That's it for the will. Walter and Nina stare at each other for a minute, and then the Bishops leave, with a discombobulated Walter declining to tell Peter what the letter says.
Peter's cellphone rings. It's Broyles, gruffly telling Peter that Dunham's not picking up her cellphone. He wants to know if they're at Blake's apartment yet. "No, I'm not with Dunham. Who's Blake?" Broyles says Blake is one of the men who were in the basement. They got a fingerprint on him. "She didn't call you?" asks Broyles, and Peter, looking a little troubled, says she didn't.
Fauxlivia's busy at Blake's apartment herself, searching the place, when the door opens. Her hand goes to her gun, but it's just Peter, looking at her all, "what's the deal?" She explains that she knew Walter had a big day today, and if she called, Peter would've come. Peter accepts this, and they look around the place, with an unmade pullout bed in the living room. "Blake's got a friend living here," says Peter. Fauxlivia decides to check to see if the landlord knows anything while Peter does another once-over, in case she missed anything.

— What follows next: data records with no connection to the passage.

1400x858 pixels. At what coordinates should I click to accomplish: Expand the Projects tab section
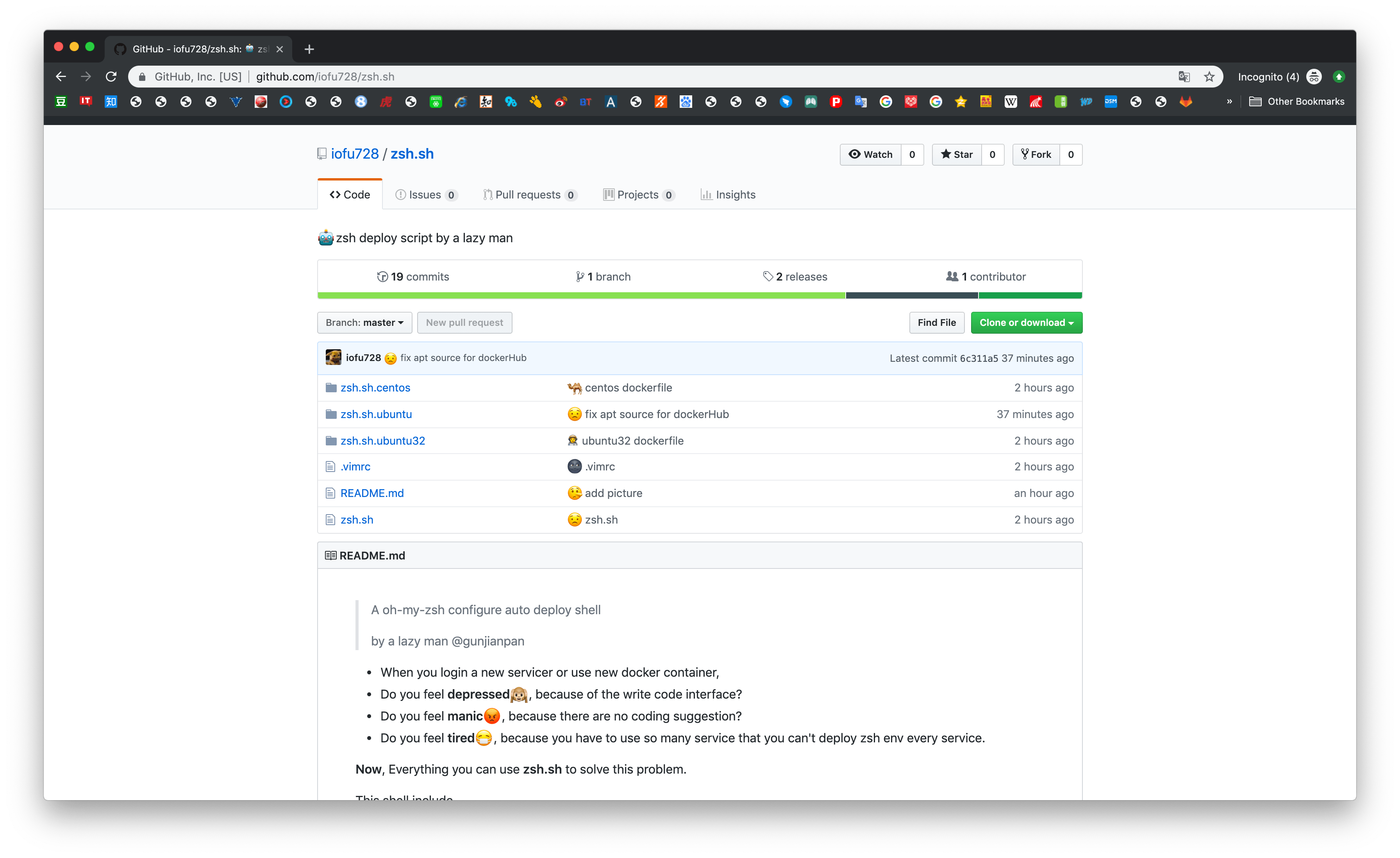tap(637, 194)
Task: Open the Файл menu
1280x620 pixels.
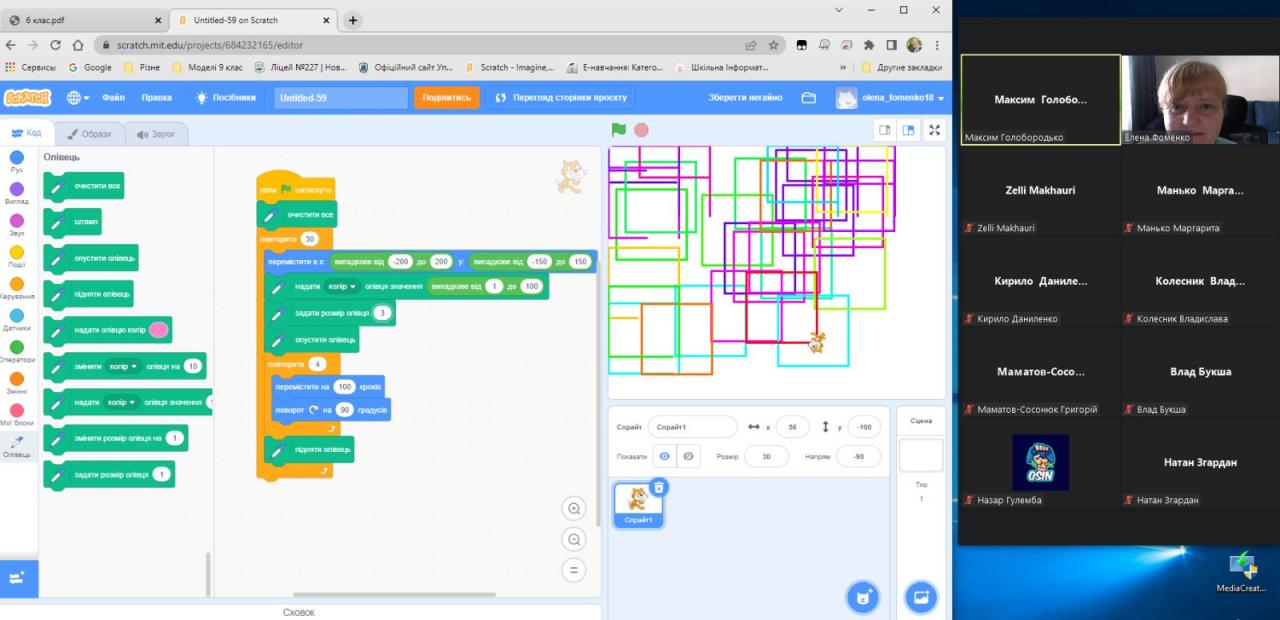Action: tap(113, 98)
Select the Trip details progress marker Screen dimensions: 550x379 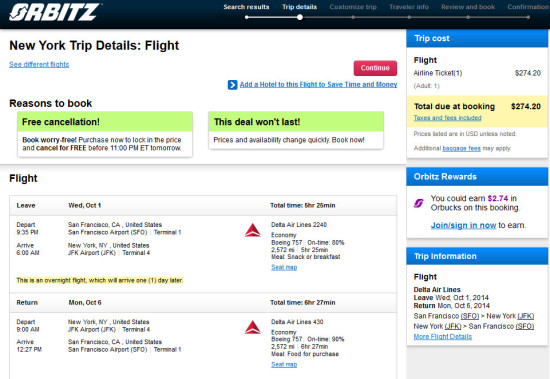pos(300,17)
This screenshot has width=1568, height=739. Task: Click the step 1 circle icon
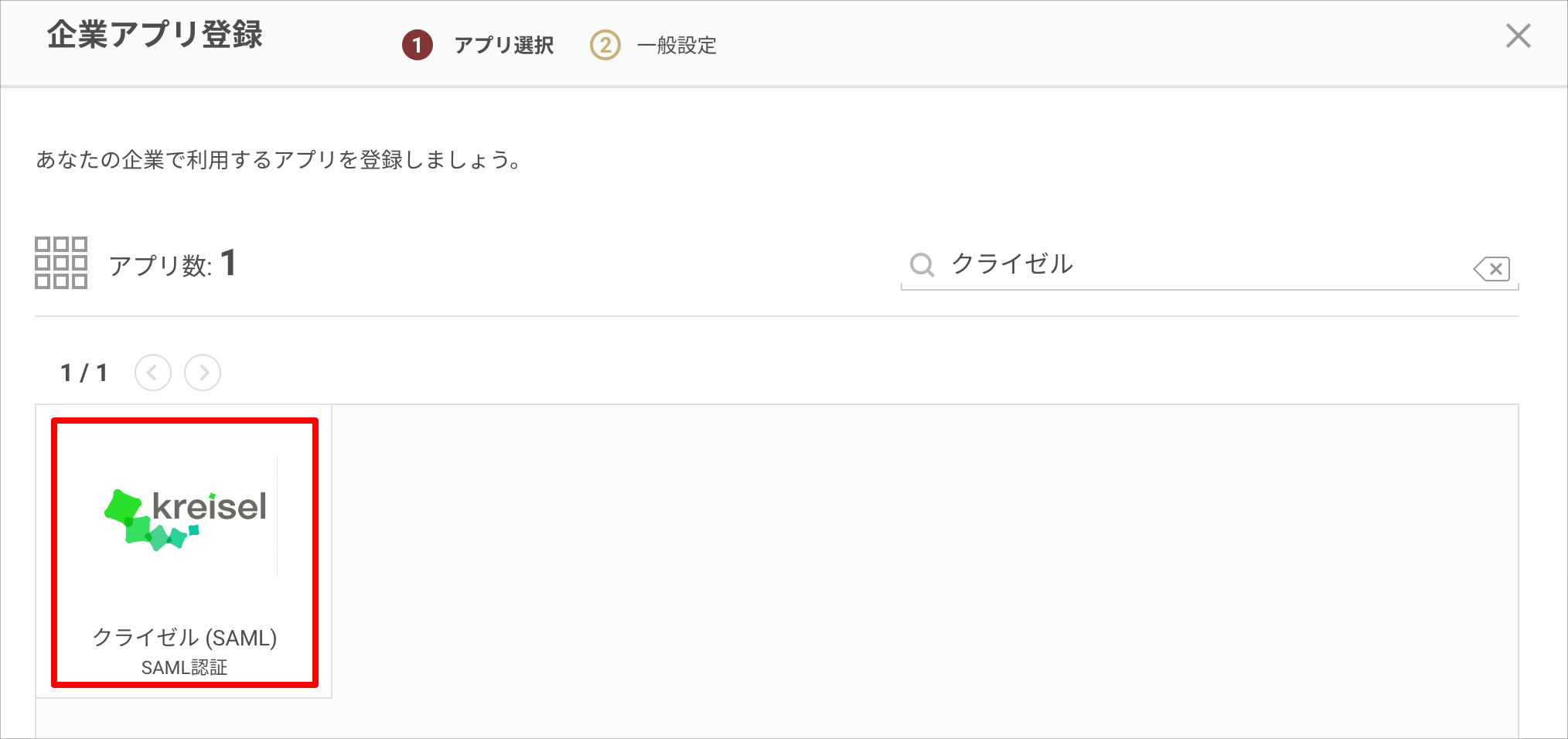(418, 45)
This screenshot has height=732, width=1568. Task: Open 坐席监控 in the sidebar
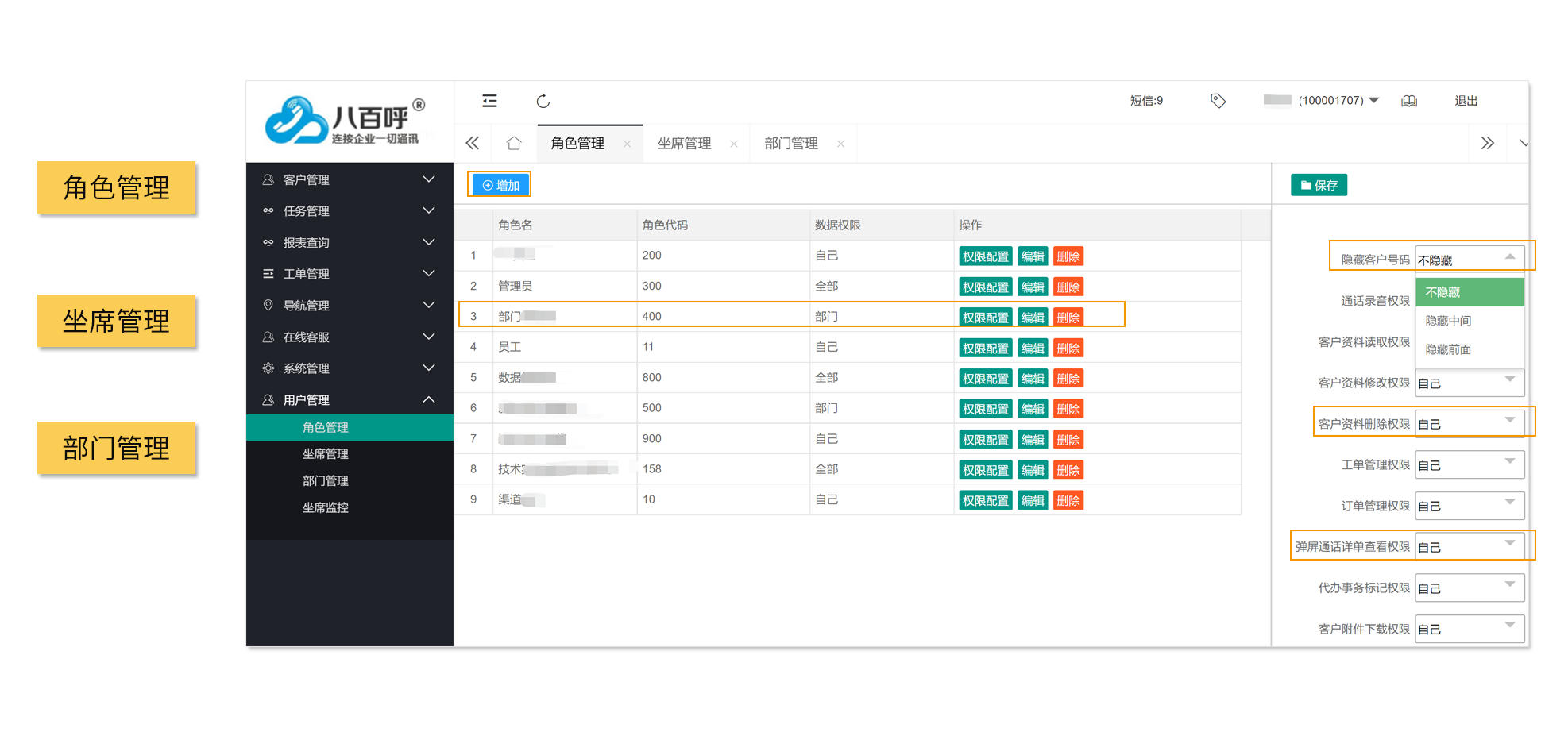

She heads outside to the alley near a door with a somewhat amusing graffiti tag reading: "The pen is mightier." She calls Newton, and gives him the address, just as the thief himself drives by up the alley, and stares at Fauxlivia, noticing her badge: "Bishop and I will be gone in thirty minutes. I need you there then. We've got to bring this guy in." Buddy writes down "Dunham" on a notepad and drives off, the box sitting on the passenger seat.
Back at the lab, Astrid chirpily asks Walter how the reading of the will went, and a still slightly distraught Walter, sitting with a human brain in front of him, says there's a South American centipede that's been known to crawl through nasal passages and wreak this kind of havoc. "Do you think that a bug could have killed all five victims and disrupted the electronics in the house?" asks Astrid. He says "probably not" and angrily pulls his gloves off. She asks if he's OK, and he says he's not. He pulls out the letter from Bell, which also contained a key, and gives it to her to read (but he wouldn't share it with Peter). She notes the key is to a safety deposit box. Is it really OK for it to be "safety-deposit" now instead of "safe-deposit"? It is? OK. I am DUBIOUS. Anyway, on a single piece of unlined paper is typed "DON'T BE AFRAID TO CROSS THE LINE". Walter explains that it's from an old argument he used to have with Bell, who would always say "Only those that risk going too far can possibly know how far they can go," and Astrid is somewhat bemused at the idea of Walter being the cautious one.